*Supplied passage*
------------------------------
Discussion of Northern Syria inevitably centers around the PYD (the Kurdish Democratic Union Party), arguably the most mythologised and interesting of all the Syrian factions. Depending on who you talk to on the internet, the PYD can be anything from anarchist insurrectionists, to Marxist revolutionaries, to eco-feminist warriors, to Kurdish terrorists, to Western imperialist Contras paid to undermine peace in the region. It’s our goal to demystify the group somewhat.
------------------------------
*Data to examine*
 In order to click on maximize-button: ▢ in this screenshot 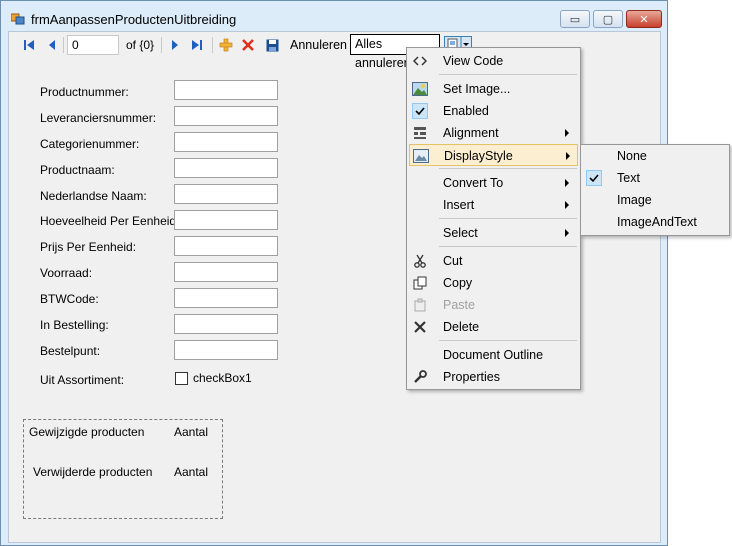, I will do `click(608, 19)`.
------------------------------
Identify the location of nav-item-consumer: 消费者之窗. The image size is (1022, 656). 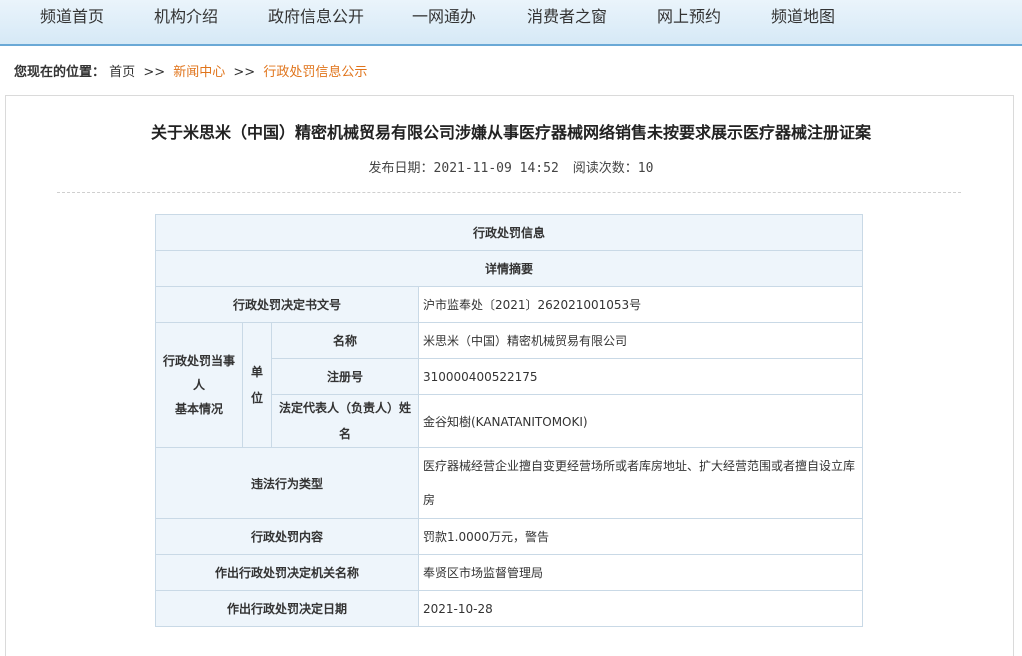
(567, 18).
------------------------------
*Problem requirements*
List every description of the PYD that the passage on Northern Syria says people on the internet give it. The lines have nothing to do with what comes next.

*Exercise solution*
- anarchist insurrectionists
- Marxist revolutionaries
- eco-feminist warriors
- Kurdish terrorists
- Western imperialist Contras paid to undermine peace in the region